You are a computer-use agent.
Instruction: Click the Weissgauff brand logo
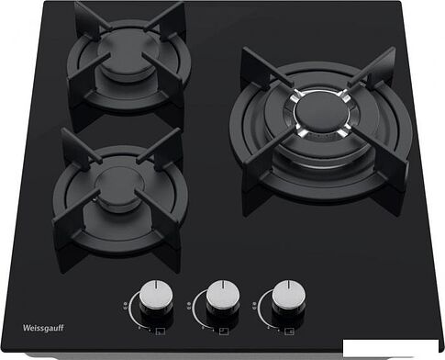pyautogui.click(x=43, y=328)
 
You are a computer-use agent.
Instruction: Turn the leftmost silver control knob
pyautogui.click(x=156, y=297)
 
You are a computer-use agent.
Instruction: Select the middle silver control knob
pyautogui.click(x=223, y=297)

-=-=-=-=-

→ **WHAT IS NEEDED**
Please write out every line of the entries above again, adding 11 to each x and y coordinate in the answers. Leave the pictures out.

→ **EXERCISE RESULT**
You are a computer-use agent.
Instruction: Click the Weissgauff brand logo
pyautogui.click(x=54, y=339)
 
You are a computer-use agent.
Instruction: Turn the leftmost silver control knob
pyautogui.click(x=167, y=308)
 
You are a computer-use agent.
Instruction: Select the middle silver control knob
pyautogui.click(x=234, y=308)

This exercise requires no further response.